Space travel: Nex-gen fusion drive concept unveiled in bid to search for alien life
Fusion is the holy grail of power generation, as it is capable of creating almost infinite amounts of clean energy. Although it has long remained elusive, scientists believe fusion could one day unlock mankind’s dream of scouring the Universe in the search alien life, with craft powered by space drives. However, the persistent obstacle is how it requires considerably more energy to create the fusion reactions than it produces.
Yet undeterred by fusion energy’s current unavailability, such a concept drive is already in development at Princeton’s Plasma Physics Laboratory (PPPL).
Engineers are currently working on the second iteration of what they have dubbed the Direct Fusion Drive (DFD), known as the Princeton field reversed configuration-2 (PFRC-2).
Developers hope to one day launch their drive into space for testing, and they are increasingly confident a descendent of this cutting-edge system will one day power exploration throughout the Solar System.
Although still highly theoretical, a fully-operational engine boasts numerous advantages of aneutronic fusion, primarily an impressively high power-to-weight ratio.
Direct fusion drive is mainly fuelled by deuterium and a helium-3 isotopes.
With even the smallest of this potent mix, DFD can easily outperform the chemical or electric propulsion methods currently in use.
The specific impulse of the system, measuring how effectively an engine uses fuel, is comparable to electrical engines, considered to be the most efficient available at this time.
In addition, the DFD engine would provide 4-5 Newtons of thrust (approximately 1 pound of thrust) in low power mode.
To put this into context, this is only slightly less than what a chemical rocket would output over long stretches.
The DFD, therefore, combines the excellent specific impulse of electric propulsion systems with the superb thrust of chemical rockets, making this the best of both systems.

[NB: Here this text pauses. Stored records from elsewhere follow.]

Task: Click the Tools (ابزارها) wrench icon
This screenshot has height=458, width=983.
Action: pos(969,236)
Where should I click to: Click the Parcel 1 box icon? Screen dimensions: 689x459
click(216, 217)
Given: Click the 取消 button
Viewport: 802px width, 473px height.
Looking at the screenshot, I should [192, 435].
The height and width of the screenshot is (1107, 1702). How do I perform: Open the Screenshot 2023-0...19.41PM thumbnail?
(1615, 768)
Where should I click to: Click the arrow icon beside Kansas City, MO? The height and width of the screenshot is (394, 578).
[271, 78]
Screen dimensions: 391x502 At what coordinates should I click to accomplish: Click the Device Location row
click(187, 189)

Should these superb specifications ever result in a real drive, the papers’ authors have already picked where their still-theoretical spacecraft should travel to first.
Ringed planet Saturn’s biggest moon Titan has been selected as it remains relatively distant while also extremely interesting.
This is due to Titan’s liquid oceans and potentially abundant organic molecules.
An Italian team collaborated with the DFD’s developers and were granted access to PPPL performance data from the test engine.
This resulted in two different potential paths: one where constant thrust was only applied at the beginning and the end of the journey, and another where the thrust was constant for the journey’s duration.
Both options would require switching the thrust’s direction in order to slow such a craft to allow it to enter into the Saturnian system.
Experts estimate providing a constant thrust would mean the journey a little less than two years.
The other option would result in a journey with a duration of 2.6 years, if the spacecraft was significantly larger than NASA legendary Cassini.
Neither of those paths would require any gravity assists, which probes travelling to such outer worlds have so far relied on.